Later in the day, in a second of two sessions called “Tools for Tapping Talent,” career platform The Muse’s Kathryn Minshew offered three attitude focusing survey responses:
- In 2025, millennials will make up 75 percent of the workplace;
- Seventy-one percent of millennials see their colleagues as friends; and
- Seventy-seven percent of millennial employees say they’d like for work to be a support system.
It was particularly useful to find Goodreads’ Otis Chandler and HarperCollins’ Chantal Restivo-Alessi onstage with MailChimp (Tom Klein), Vice Media (Ciel Hunter), and Conde Nast (Howard Mittman). What emerged was a surprisingly coherent conversation.
The kind of “full 360” approach that Kaiken Entertainment’s Laura Nevanlinna talks about—exploiting all channels of commerce for content—was echoed in Hunter’s talk of the upcoming “Refugee Week” content that will be produced entirely by Vice’s European forces, to be played out on every medium, from Instagram to Icelandic television.
“Business model is a system of activities that describes how the firm ‘does business’ and ‘creates value.’ Think about it as the firm’s ‘profit formula’ or ‘equation,’ matched to a customer value proposition and a set of resources to deliver on the promise.”J.P. Eggers
Chandler talked, in turn, about a similar deep dive into Goodreads’ Amazon-owned platform capacity to leverage backlist in support of new titles.
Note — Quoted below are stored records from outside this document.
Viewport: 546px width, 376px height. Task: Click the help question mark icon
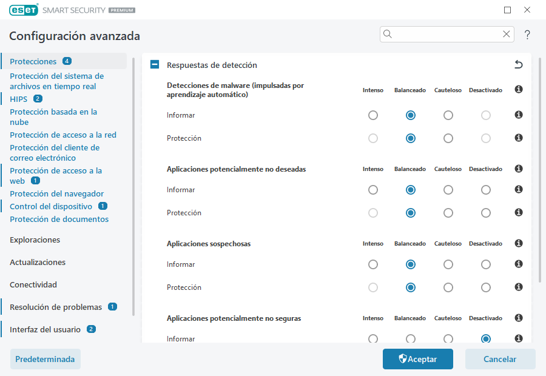tap(527, 35)
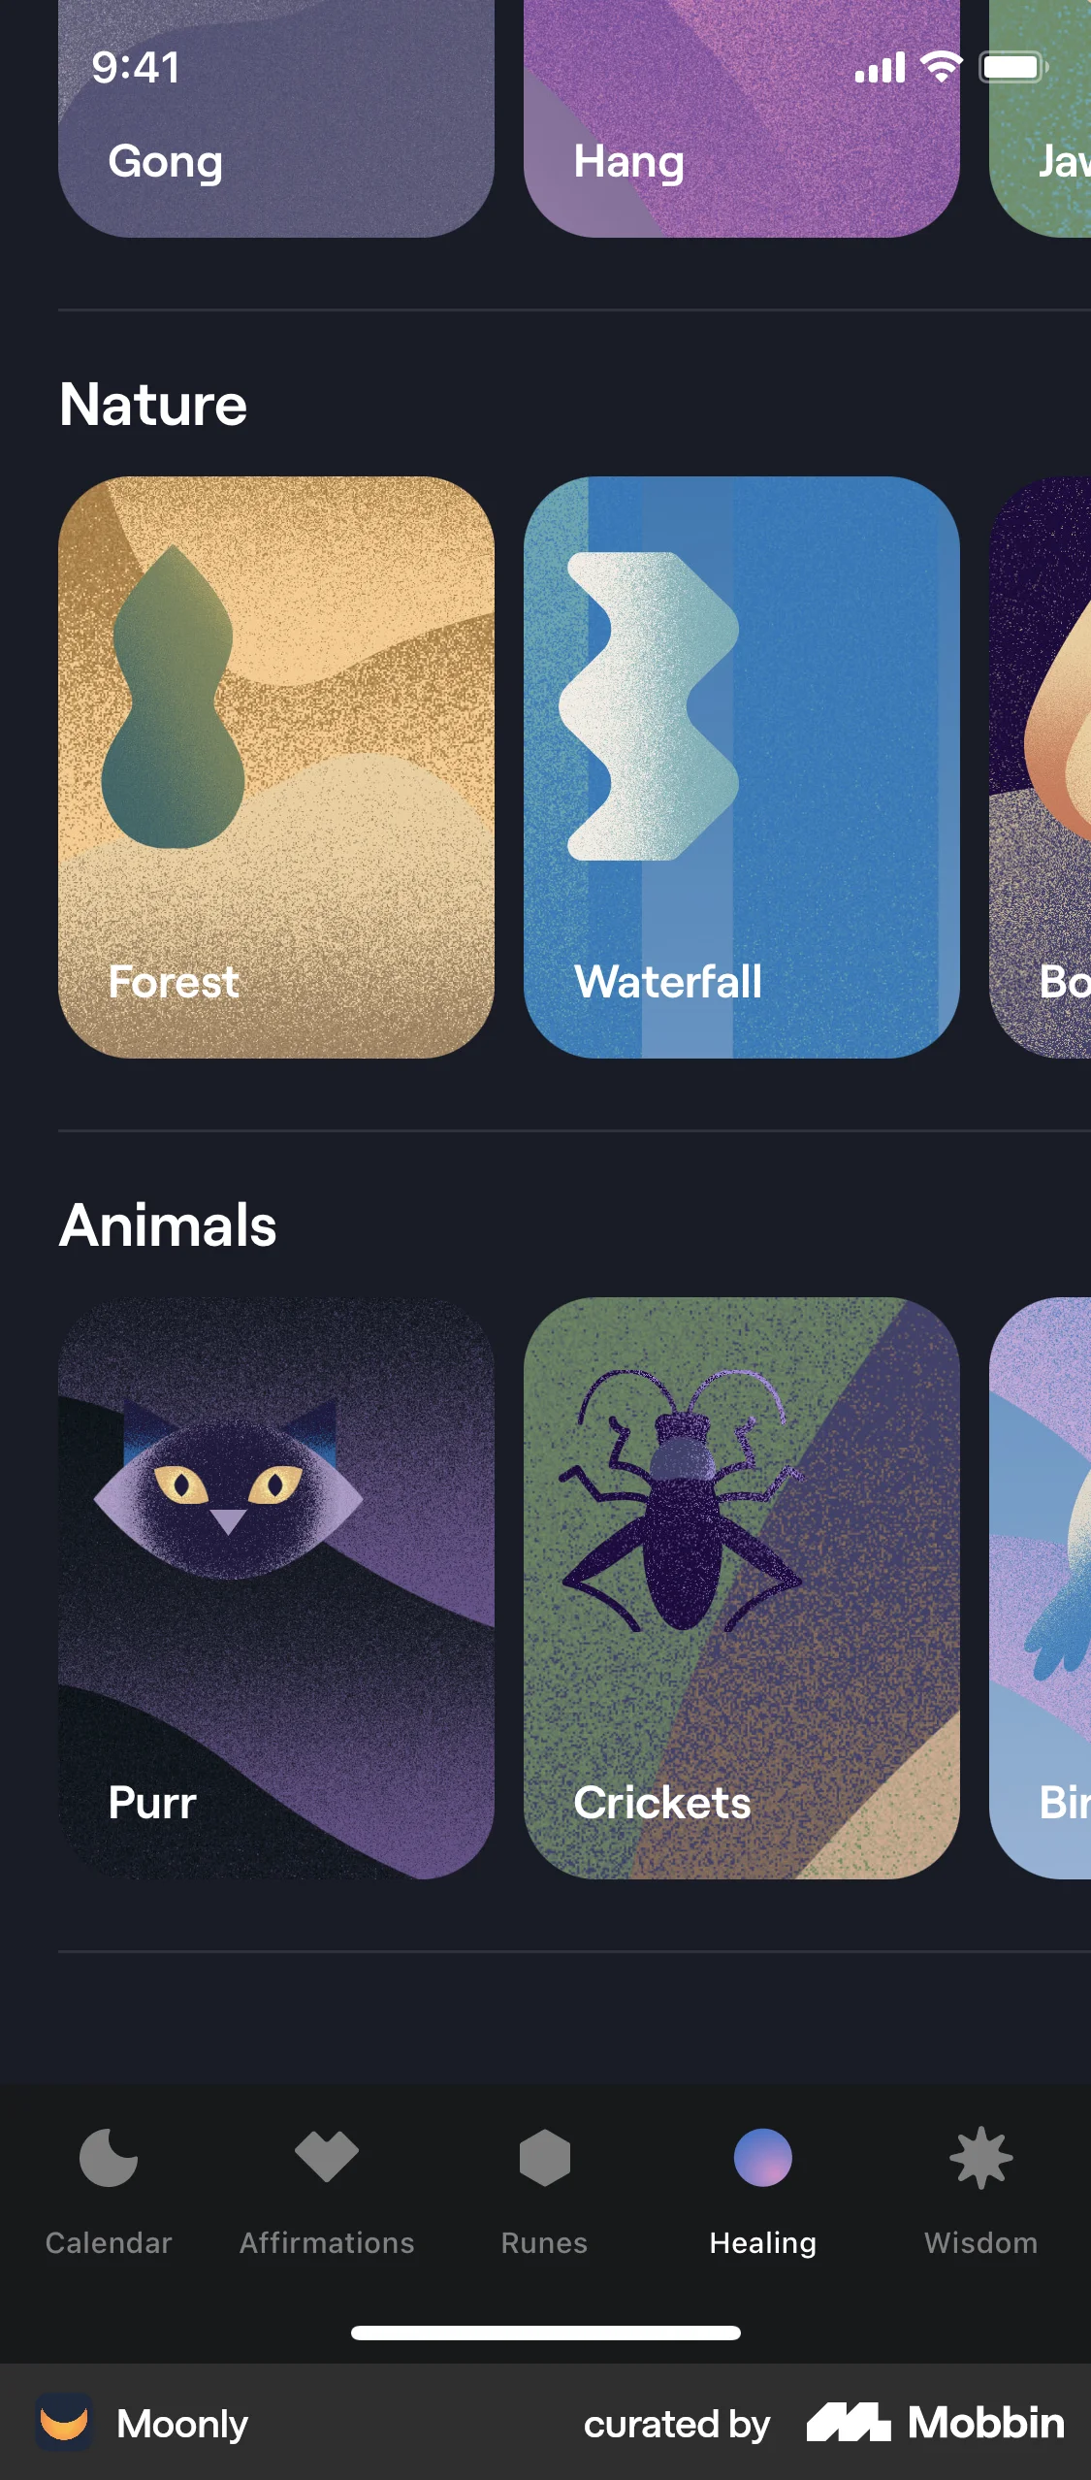Tap the home indicator bar
Viewport: 1091px width, 2480px height.
(546, 2333)
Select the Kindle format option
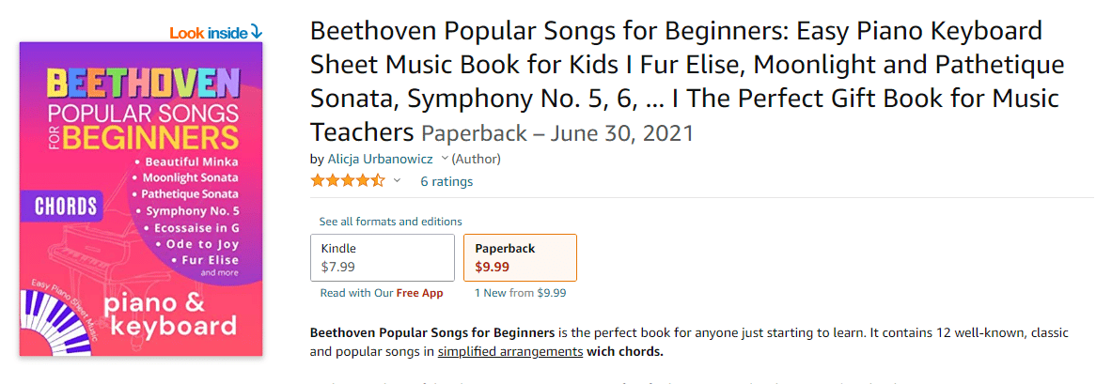Image resolution: width=1112 pixels, height=384 pixels. 383,258
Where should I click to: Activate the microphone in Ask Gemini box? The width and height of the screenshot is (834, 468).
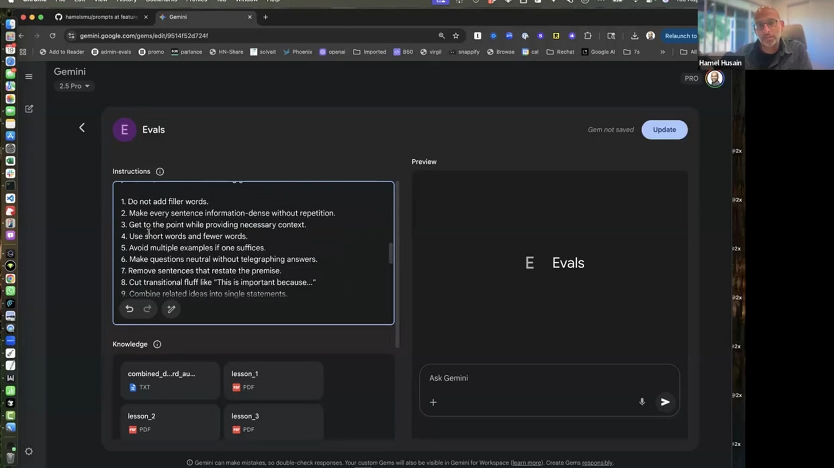pos(642,402)
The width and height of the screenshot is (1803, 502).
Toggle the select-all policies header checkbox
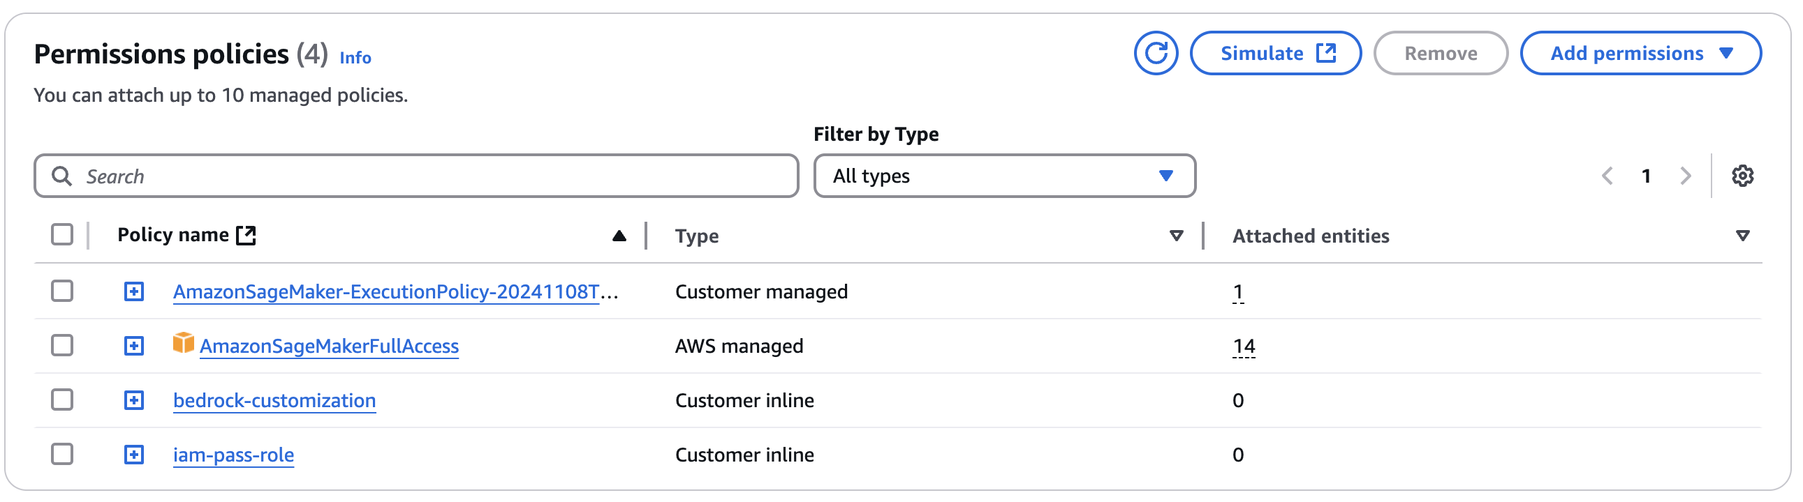click(x=62, y=235)
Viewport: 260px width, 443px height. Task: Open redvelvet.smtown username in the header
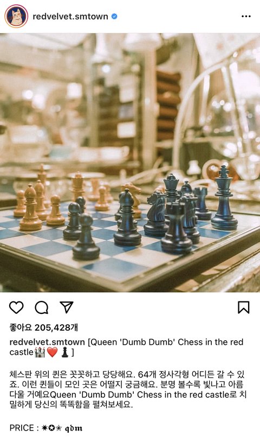click(x=70, y=16)
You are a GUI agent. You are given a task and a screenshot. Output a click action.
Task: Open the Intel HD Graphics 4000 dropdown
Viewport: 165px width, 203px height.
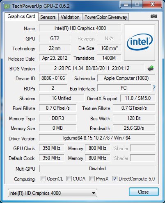pyautogui.click(x=53, y=193)
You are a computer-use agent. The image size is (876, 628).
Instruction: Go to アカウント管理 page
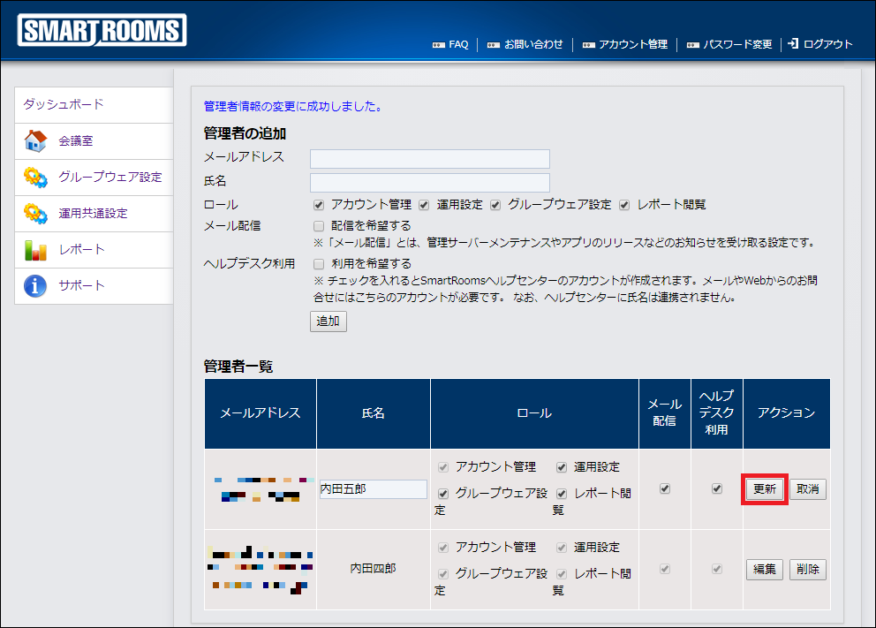tap(632, 44)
By having author Charles Duhigg Kindle-annotate his 2012 The Power of Habit, Goodreads was able to boost Duhigg’s 2016 Smarter Faster Better (both Random House) on the strength of Goodreads’ 60-milllion-user platform, the biggest reading community in the world.
And Restivo-Alessi talked of HarperCollins’ focus on “communicating where users spend their time,” something that Hillary Kerr echoed as looking for what your users are doing and build subscription around that.
Later in the day, Quartz’s Jay Lauf would say something many of us knows and few of us finds easy: “Hire somebody smarter than you.”
Key themes throughout the day had to do with:
- Clarity of intent, with consumers, yes, but especially with staffers;
- Risk tolerance, and the need to be willing to be seen in a misstep at times; and
- Working with younger employees’ needs and expectations, and sharing information with them as transparently as possible.
The event was co-chaired by NYU’s Andrea Chambers and Publishers Weekly’s Carl Pritzkat, the two of them opening the day together.
And one of the strongest format elements of Chambers’ programming show-starting keynote four-hander, in which New York City’s digital czar Sree Sreenivasan and The New York Times‘ innovation chief Kinsey Wilson basically interviewed each other.
“To some extent,” Kinsey said, “even our mobile app had become a legacy product” a couple of years ago.
Today, “we put as much thought and investment into what we’re building” for digital engagement of the consumer, he said, “as into journalism.”
And finally, Jim Bankoff of the Vox Media group of eight brands had some of the most penetrating comments late in the day—ironically among the most applicable to book publishing, while his media outlets are some of the farthest outfits from the industry.
He made the point that, “We believe in building brands through talent and technology, in solving problems around media consumption at scale with quality.
“An eye toward optimizing where the audience is. Today that may be Facebook and Snapchat” but not always.
“We have sports, food, tech, real estate, etc., that we think will always be in demand…on whatever platforms are next.”
Those topics could well be genres for publishers. And those platforms—whichever are next—will be where publishing’s consumers are.